Problem to work on » Can you copy every item below word for word, with nothing changed?

## BEGIN Given data

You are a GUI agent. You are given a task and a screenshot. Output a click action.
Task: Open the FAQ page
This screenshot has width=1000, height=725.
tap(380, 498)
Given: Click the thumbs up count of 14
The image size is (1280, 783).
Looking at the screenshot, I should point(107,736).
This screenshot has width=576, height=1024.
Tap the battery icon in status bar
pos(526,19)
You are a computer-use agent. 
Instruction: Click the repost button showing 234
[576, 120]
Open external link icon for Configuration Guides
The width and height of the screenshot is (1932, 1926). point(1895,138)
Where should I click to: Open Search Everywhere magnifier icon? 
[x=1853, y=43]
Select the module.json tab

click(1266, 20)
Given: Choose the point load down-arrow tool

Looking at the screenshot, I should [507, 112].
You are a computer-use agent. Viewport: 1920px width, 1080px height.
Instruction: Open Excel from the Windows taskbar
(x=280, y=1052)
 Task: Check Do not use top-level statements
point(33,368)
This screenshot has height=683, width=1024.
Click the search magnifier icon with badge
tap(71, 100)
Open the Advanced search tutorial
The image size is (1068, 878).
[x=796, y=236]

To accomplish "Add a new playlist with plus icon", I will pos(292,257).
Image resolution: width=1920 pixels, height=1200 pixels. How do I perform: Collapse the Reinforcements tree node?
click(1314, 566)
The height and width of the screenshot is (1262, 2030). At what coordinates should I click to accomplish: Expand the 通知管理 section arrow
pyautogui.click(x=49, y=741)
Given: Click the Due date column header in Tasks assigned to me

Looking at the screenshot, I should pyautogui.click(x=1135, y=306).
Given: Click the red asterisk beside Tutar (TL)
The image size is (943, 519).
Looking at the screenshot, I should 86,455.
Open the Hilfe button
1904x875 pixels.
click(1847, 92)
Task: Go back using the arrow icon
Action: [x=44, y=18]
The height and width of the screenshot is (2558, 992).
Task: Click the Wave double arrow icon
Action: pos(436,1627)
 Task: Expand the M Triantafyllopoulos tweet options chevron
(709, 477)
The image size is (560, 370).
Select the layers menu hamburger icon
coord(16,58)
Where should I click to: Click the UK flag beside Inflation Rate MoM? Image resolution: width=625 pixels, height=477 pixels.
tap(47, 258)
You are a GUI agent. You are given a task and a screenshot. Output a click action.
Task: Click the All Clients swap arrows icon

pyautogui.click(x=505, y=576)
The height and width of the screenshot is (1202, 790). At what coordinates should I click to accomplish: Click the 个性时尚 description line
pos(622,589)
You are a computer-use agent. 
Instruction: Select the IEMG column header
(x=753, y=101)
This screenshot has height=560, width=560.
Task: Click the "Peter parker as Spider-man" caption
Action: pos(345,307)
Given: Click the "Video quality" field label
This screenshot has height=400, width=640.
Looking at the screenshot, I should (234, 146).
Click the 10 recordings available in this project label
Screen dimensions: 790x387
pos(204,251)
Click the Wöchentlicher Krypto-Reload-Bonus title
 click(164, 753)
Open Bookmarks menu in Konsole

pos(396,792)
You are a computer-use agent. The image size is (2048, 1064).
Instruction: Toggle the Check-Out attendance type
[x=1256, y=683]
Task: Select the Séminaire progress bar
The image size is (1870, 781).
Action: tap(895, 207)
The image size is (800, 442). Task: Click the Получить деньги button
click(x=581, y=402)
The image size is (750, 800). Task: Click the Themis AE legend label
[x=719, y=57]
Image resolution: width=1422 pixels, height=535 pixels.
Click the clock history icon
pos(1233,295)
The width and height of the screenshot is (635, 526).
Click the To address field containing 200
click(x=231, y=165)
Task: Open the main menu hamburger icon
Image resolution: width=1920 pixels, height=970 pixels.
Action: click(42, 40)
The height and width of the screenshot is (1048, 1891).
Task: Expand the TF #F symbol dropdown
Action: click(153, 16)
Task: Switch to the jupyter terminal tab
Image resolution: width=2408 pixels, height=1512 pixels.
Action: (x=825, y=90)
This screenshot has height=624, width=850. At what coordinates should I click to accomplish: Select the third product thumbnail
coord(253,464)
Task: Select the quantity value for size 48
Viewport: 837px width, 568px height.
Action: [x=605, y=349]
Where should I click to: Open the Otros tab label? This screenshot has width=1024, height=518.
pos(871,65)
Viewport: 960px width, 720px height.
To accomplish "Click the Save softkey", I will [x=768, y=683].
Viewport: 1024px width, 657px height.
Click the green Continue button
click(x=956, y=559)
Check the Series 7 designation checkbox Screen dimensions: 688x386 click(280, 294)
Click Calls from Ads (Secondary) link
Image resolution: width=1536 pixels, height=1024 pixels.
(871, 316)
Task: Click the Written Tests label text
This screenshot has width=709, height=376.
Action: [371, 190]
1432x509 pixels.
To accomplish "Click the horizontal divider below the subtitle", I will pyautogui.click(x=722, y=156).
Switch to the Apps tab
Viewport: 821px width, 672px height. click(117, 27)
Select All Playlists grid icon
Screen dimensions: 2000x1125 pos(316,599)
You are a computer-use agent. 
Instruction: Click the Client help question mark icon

## END Given data

The solution »
You are a GUI agent. You are given a task and a screenshot. Output a click action.
Task: Open the FAQ page
This screenshot has width=1000, height=725.
tap(380, 498)
Given: Click the thumbs up count of 14
The image size is (1280, 783).
Looking at the screenshot, I should point(107,736).
This screenshot has width=576, height=1024.
Tap the battery icon in status bar
pos(526,19)
You are a computer-use agent. 
Instruction: Click the repost button showing 234
[576, 120]
Open external link icon for Configuration Guides
The width and height of the screenshot is (1932, 1926). point(1895,138)
Where should I click to: Open Search Everywhere magnifier icon? 
[x=1853, y=43]
Select the module.json tab

click(1266, 20)
Given: Choose the point load down-arrow tool

Looking at the screenshot, I should [507, 112].
You are a computer-use agent. Viewport: 1920px width, 1080px height.
Instruction: Open Excel from the Windows taskbar
(x=280, y=1052)
 Task: Check Do not use top-level statements
point(33,368)
This screenshot has height=683, width=1024.
Click the search magnifier icon with badge
tap(71, 100)
Open the Advanced search tutorial
The image size is (1068, 878).
[x=796, y=236]

To accomplish "Add a new playlist with plus icon", I will pos(292,257).
Image resolution: width=1920 pixels, height=1200 pixels. How do I perform: Collapse the Reinforcements tree node?
click(1314, 566)
The height and width of the screenshot is (1262, 2030). At what coordinates should I click to accomplish: Expand the 通知管理 section arrow
pyautogui.click(x=49, y=741)
Given: Click the Due date column header in Tasks assigned to me

Looking at the screenshot, I should pyautogui.click(x=1135, y=306).
Given: Click the red asterisk beside Tutar (TL)
The image size is (943, 519).
Looking at the screenshot, I should 86,455.
Open the Hilfe button
1904x875 pixels.
click(1847, 92)
Task: Go back using the arrow icon
Action: [x=44, y=18]
The height and width of the screenshot is (2558, 992).
Task: Click the Wave double arrow icon
Action: pos(436,1627)
 Task: Expand the M Triantafyllopoulos tweet options chevron
(709, 477)
The image size is (560, 370).
Select the layers menu hamburger icon
coord(16,58)
Where should I click to: Click the UK flag beside Inflation Rate MoM? Image resolution: width=625 pixels, height=477 pixels.
tap(47, 258)
You are a GUI agent. You are given a task and a screenshot. Output a click action.
Task: Click the All Clients swap arrows icon

pyautogui.click(x=505, y=576)
The height and width of the screenshot is (1202, 790). At what coordinates should I click to accomplish: Click the 个性时尚 description line
pos(622,589)
You are a computer-use agent. 
Instruction: Select the IEMG column header
(x=753, y=101)
This screenshot has height=560, width=560.
Task: Click the "Peter parker as Spider-man" caption
Action: pos(345,307)
Given: Click the "Video quality" field label
This screenshot has height=400, width=640.
Looking at the screenshot, I should (234, 146).
Click the 10 recordings available in this project label
Screen dimensions: 790x387
pos(204,251)
Click the Wöchentlicher Krypto-Reload-Bonus title
 click(164, 753)
Open Bookmarks menu in Konsole

pos(396,792)
You are a computer-use agent. The image size is (2048, 1064).
Instruction: Toggle the Check-Out attendance type
[x=1256, y=683]
Task: Select the Séminaire progress bar
The image size is (1870, 781).
Action: tap(895, 207)
The image size is (800, 442). Task: Click the Получить деньги button
click(x=581, y=402)
The image size is (750, 800). Task: Click the Themis AE legend label
[x=719, y=57]
Image resolution: width=1422 pixels, height=535 pixels.
Click the clock history icon
pos(1233,295)
The width and height of the screenshot is (635, 526).
Click the To address field containing 200
click(x=231, y=165)
Task: Open the main menu hamburger icon
Image resolution: width=1920 pixels, height=970 pixels.
Action: click(42, 40)
The height and width of the screenshot is (1048, 1891).
Task: Expand the TF #F symbol dropdown
Action: click(153, 16)
Task: Switch to the jupyter terminal tab
Image resolution: width=2408 pixels, height=1512 pixels.
Action: (x=825, y=90)
This screenshot has height=624, width=850. At what coordinates should I click to accomplish: Select the third product thumbnail
coord(253,464)
Task: Select the quantity value for size 48
Viewport: 837px width, 568px height.
Action: [x=605, y=349]
Where should I click to: Open the Otros tab label? This screenshot has width=1024, height=518.
pos(871,65)
Viewport: 960px width, 720px height.
To accomplish "Click the Save softkey", I will [x=768, y=683].
Viewport: 1024px width, 657px height.
Click the green Continue button
click(x=956, y=559)
Check the Series 7 designation checkbox Screen dimensions: 688x386 click(280, 294)
Click Calls from Ads (Secondary) link
Image resolution: width=1536 pixels, height=1024 pixels.
(871, 316)
Task: Click the Written Tests label text
This screenshot has width=709, height=376.
Action: [371, 190]
1432x509 pixels.
To accomplish "Click the horizontal divider below the subtitle", I will pyautogui.click(x=722, y=156).
Switch to the Apps tab
Viewport: 821px width, 672px height. click(117, 27)
Select All Playlists grid icon
Screen dimensions: 2000x1125 pos(316,599)
You are a computer-use agent. 
Instruction: Click the Client help question mark icon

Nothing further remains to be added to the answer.